Wenn ich eines in diesen drei Monaten, die 2024 jung ist, gelernt habe, dann, dass hinter dem Satz „Hör auf dein Bauchgefühl“ deutlich mehr steckt als der auf den ersten Blick vage Kalenderspruch, der bereit ist, auf Tassen und Postkarten gedruckt zu werden. Auf das eigene Bauchgefühl zu hören bedeutet, dem eigenen Urteilsvermögen tiefgehend zu vertrauen und schonungslos ehrlich mit sich sein zu können. Das bedeutet nicht, dass man diesen Prozess allein mit sich selbst durchstehen muss – ich hatte und habe das Glück, immer mit Menschen in den Austausch gehen zu können und mir von Familie, Freund*innen und Kolleg*innen Rat einholen zu können. Doch letztendlich läuft es trotzdem darauf hinaus, dass ich entscheiden muss und in diesem Entscheiden bin ich 2024 definitiv deutlich bewusster geworden.

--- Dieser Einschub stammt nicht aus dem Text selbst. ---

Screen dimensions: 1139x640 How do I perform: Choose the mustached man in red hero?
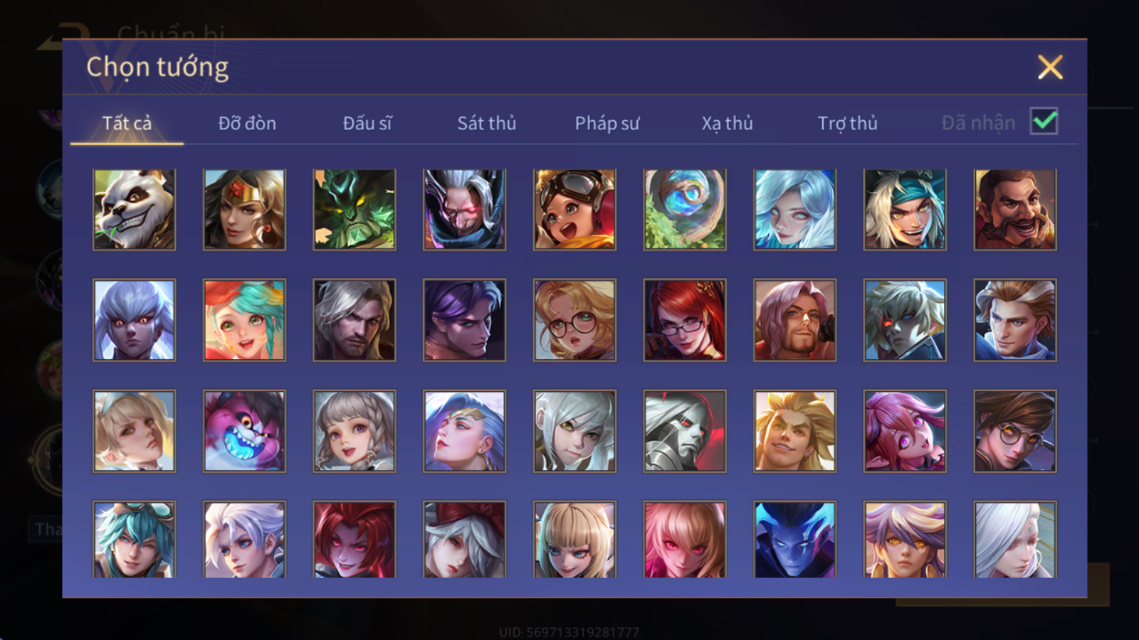(x=1015, y=210)
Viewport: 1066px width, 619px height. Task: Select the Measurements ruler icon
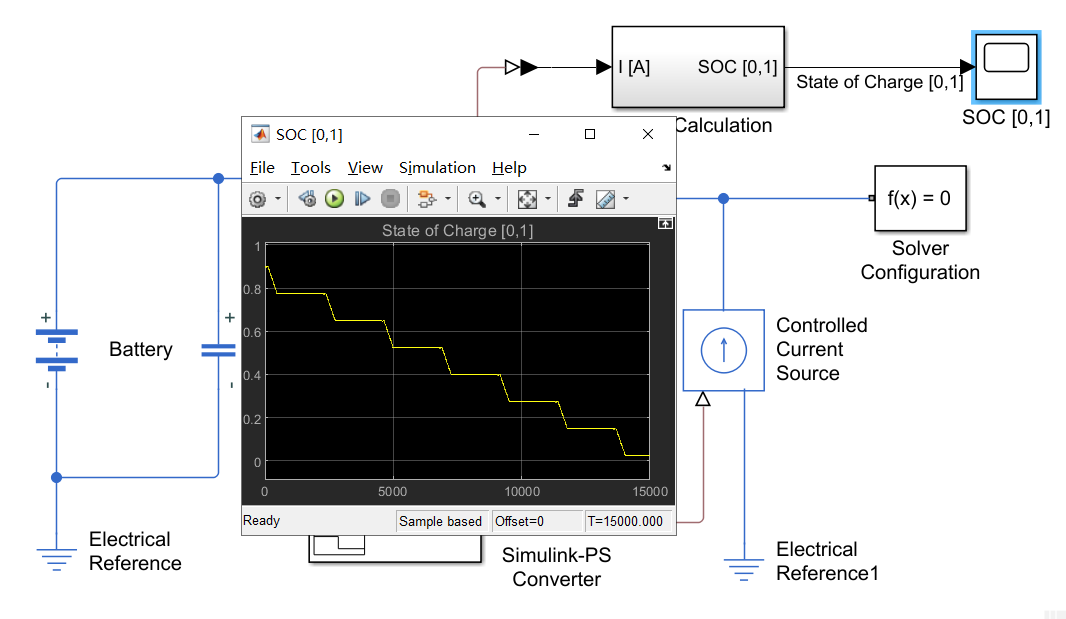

Was ich zum Schluss noch loswerden möchte: „Bauchgefühl“ bedeutet für mich persönlich nicht, jegliche Rationalität über Bord zu werfen. Ich entscheide mich nicht für oder gegen etwas rein auf Basis eines vagen Gefühls, sondern auch auf Basis von Fakten. Mit „Bauchgefühl“ meine ich vielmehr das Stadium, in dem alle Eindrücke gesammelt wurden und alle Fakten auf dem Tisch liegen und eine Entscheidung gefällt werden muss – jetzt kommt es darauf an, sich zu fragen: was möchte ICH eigentlich? Auf sich selbst zu vertrauen und sich auch einzugestehen, wenn ein Angebot sich anders herausgestellt hat, als man es anfangs eingeschätzt hat. Dann die Bremse zu ziehen, Grenzen abzustecken und für sich einzustehen. Im ersten Moment kann das bedeuten, dass es sich „richtig anfühlt“, aber glaubt mir, dafür wird es gute Gründe geben.